Verifying that .crate files match the git repository

Common problems from my scanning of crates so far:

  • 27000+ crates lack repository property.

  • Second most common problem is lack of sha1 in the .crate file. Include cargo_vcs_info.json even for dirty working directories · Issue #13695 · rust-lang/cargo · GitHub

  • Forks and crates that have moved to another repo tend to leave outdated original repo URL in Cargo.toml.

  • Unfortunately it happens that sha1 of the published package is not in the repo (perhaps published from a release branch that didn't get pushed, or got amended/rebased).

  • Getting the right commit from the git tags doesn't always work. The tags may be off by a commit or two. Monorepos make finding the right tag harder, because sometimes tags are only for a primary crate, not helper crates. Some use custom tag naming schemes, and especially prerelease and + suffixes are hard to match.

  • When there's no sha1 and no tags, it's very tricky to find the right commit, because there are many commits with the same version in Cargo.toml, and it's unclear whether first, last or some in between is the published one. I've added fuzzy matching looking for a most similar commit, but it still fails often.

  • Cargo.lock is most often missing in the repo (fortunately it's not that dangerous).

  • README and LICENSE can be missing or moved due to readme = "../../README" pattern.

  • git submodules, symlinks, and workspaces are annoying. Lots of edge cases (there is a crate that has a git symlink pointing to a submodule, which has a .git link-file in the tarball)

  • Cargo does quite a lot of fixups of Cargo.toml, and they've evolved over time, so sometimes it's hard to verify whether the trimmed-down Cargo.toml is an accurate transformation of the original.

  • There's a bunch of crates with buggy tarballs that have duplicate files, or only work on case-insensitive file systems (e.g. have cargo.lock).

  • git performs automagic CRLF normalization, which shows up in crates.

  • ring has a good reason to include precompiled/pregenerated files, but they're generated by a Perl script.

  • grafbase is the Cargo.lock file size champion: 125KB!

  • libgit2 seems to segfault (null ptr deref) on redirects with long URLs

13 Likes

I can understand how most of those could arise from plain user error, but...

This is bizarre, how do we think this is happening? The fact that crates.io uses tarballs is an implementation detail not exposed to users. I could maybe see this happening if we had a historic cargo bug that didn't deduplicate the include field of the manifest. Or is it possible that some developers are using tools other than cargo?

I'm assuming Cargo packages duplicate files on case-insensitive file systems · Issue #13722 · rust-lang/cargo · GitHub was opened from some of these duplicates

Ah okay, so just duplicates from the perspective of case insensitive systems. I was imagining tarballs somehow ending up with two different files both named Cargo.toml.

There are some tarballs from 2016 that have literally the same filename twice (I assume it was an old implementation in cargo before it started renaming old one to Cargo.toml.orig). That's nothing unusual in tar.
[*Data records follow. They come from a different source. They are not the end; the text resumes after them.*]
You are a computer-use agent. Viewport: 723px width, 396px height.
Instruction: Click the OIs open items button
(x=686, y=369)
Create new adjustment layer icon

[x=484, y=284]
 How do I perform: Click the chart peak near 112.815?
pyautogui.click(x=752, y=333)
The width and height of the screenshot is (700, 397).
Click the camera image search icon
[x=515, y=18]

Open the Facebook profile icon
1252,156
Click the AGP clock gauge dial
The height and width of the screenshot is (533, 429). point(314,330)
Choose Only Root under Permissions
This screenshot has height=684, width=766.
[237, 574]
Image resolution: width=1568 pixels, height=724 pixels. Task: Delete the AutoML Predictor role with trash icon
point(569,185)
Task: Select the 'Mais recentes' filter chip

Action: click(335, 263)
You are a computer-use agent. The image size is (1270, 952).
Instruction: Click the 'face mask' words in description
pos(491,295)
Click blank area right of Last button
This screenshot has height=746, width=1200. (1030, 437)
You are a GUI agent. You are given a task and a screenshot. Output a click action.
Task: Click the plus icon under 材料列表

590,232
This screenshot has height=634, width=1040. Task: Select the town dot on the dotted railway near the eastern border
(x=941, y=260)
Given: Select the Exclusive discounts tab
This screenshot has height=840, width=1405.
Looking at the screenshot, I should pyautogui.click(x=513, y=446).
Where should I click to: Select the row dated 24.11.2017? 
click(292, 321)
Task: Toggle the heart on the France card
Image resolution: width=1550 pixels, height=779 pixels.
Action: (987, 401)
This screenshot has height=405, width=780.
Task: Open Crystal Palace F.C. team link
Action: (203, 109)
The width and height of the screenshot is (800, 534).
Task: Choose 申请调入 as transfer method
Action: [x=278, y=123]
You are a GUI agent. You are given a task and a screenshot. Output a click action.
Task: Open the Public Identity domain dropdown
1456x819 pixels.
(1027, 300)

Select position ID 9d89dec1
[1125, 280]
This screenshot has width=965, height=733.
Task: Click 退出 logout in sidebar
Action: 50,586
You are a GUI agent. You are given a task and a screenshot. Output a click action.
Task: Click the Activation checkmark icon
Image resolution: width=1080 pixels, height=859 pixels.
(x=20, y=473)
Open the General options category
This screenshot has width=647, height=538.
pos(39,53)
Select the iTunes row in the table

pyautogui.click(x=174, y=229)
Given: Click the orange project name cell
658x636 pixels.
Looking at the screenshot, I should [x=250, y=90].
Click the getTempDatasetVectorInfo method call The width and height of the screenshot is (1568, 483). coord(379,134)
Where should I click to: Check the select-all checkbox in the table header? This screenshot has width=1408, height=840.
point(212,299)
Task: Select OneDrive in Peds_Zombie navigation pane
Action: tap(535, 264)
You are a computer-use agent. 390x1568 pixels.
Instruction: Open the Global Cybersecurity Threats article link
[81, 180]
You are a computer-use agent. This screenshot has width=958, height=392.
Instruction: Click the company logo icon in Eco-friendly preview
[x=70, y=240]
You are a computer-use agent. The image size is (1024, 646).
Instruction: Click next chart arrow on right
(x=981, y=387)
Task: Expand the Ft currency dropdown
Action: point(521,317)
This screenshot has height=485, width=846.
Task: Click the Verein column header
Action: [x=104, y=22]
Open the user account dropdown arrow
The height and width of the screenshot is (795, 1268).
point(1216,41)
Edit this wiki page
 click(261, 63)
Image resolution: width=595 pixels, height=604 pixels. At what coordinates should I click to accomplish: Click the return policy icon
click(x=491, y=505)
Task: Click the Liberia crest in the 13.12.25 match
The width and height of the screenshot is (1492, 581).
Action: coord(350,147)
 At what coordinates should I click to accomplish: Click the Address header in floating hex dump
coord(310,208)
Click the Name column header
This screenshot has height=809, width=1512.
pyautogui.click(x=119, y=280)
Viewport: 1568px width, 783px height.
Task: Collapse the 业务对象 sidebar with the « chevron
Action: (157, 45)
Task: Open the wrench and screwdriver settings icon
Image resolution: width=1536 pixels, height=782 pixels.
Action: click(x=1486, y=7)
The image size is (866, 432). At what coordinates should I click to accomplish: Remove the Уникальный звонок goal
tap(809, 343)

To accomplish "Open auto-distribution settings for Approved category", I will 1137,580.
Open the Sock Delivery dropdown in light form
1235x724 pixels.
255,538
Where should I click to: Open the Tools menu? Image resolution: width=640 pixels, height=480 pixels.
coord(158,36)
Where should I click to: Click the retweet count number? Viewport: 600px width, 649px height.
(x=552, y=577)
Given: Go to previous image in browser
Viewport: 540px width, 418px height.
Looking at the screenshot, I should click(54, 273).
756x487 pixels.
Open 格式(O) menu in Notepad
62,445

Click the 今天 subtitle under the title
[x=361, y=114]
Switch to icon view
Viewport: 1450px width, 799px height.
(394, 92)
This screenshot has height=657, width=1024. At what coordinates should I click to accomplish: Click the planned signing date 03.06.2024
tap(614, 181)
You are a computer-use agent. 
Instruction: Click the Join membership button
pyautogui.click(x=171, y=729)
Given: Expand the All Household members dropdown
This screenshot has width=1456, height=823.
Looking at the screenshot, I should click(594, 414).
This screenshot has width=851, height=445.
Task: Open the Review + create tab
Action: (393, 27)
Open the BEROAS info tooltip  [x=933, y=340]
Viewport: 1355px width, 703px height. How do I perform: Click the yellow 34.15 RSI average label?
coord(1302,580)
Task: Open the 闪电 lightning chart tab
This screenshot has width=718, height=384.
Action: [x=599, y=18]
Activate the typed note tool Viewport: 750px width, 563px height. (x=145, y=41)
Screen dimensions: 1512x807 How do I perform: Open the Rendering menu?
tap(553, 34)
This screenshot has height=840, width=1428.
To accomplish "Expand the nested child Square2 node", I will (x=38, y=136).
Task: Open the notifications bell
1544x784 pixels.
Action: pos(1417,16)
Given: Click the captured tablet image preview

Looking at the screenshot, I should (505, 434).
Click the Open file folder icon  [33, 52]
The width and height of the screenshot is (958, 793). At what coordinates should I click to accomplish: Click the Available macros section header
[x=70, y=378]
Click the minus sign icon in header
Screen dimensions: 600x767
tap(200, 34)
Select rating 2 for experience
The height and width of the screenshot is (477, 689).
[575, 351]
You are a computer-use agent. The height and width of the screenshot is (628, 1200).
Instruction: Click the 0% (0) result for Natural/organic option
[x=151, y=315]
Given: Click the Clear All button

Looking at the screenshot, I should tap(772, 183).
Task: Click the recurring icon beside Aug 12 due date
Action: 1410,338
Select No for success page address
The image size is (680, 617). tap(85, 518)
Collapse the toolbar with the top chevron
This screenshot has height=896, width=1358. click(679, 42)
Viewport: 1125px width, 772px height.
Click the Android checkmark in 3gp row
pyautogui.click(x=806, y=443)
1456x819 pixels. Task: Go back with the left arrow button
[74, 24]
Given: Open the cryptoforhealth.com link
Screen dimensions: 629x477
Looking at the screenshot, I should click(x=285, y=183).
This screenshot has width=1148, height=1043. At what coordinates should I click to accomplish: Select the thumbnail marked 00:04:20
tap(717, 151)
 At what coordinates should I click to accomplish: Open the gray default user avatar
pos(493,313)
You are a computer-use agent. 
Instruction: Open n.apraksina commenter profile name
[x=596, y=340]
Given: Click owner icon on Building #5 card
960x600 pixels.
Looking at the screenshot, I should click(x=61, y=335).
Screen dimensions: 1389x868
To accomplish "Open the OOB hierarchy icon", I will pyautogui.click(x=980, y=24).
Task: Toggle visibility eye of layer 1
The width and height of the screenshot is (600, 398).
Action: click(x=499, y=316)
It will happily append the same file name again if you tell it to, since it's a "tape archive", and it doesn't have a central index.

3 Likes

A similar idea which wouldn't require onerous breaking changes to crates.io would be an additive change to support something like PyPI Trusted Publishers or RubyGems Trusted Publishing.

That's cool, and it'd be nice if crates.io supported it, but it doesn't verify that the published crate contains code from the repository. It verifies that a workflow belongs to a certain github user, but that user can still upload whatever modified code they want.

The OIDC token created by Github contains the exact commit from which the workflow ran as well as which commit the workflow run targets. This allows manually verifying the workflow file to check that it either runs cargo publish without making any changes or if changes are necessary that these changes are harmless. https://docs.github.com/en/actions/deployment/security-hardening-your-deployments/about-security-hardening-with-openid-connect#understanding-the-oidc-token has a list of all fields stored in the token.

2 Likes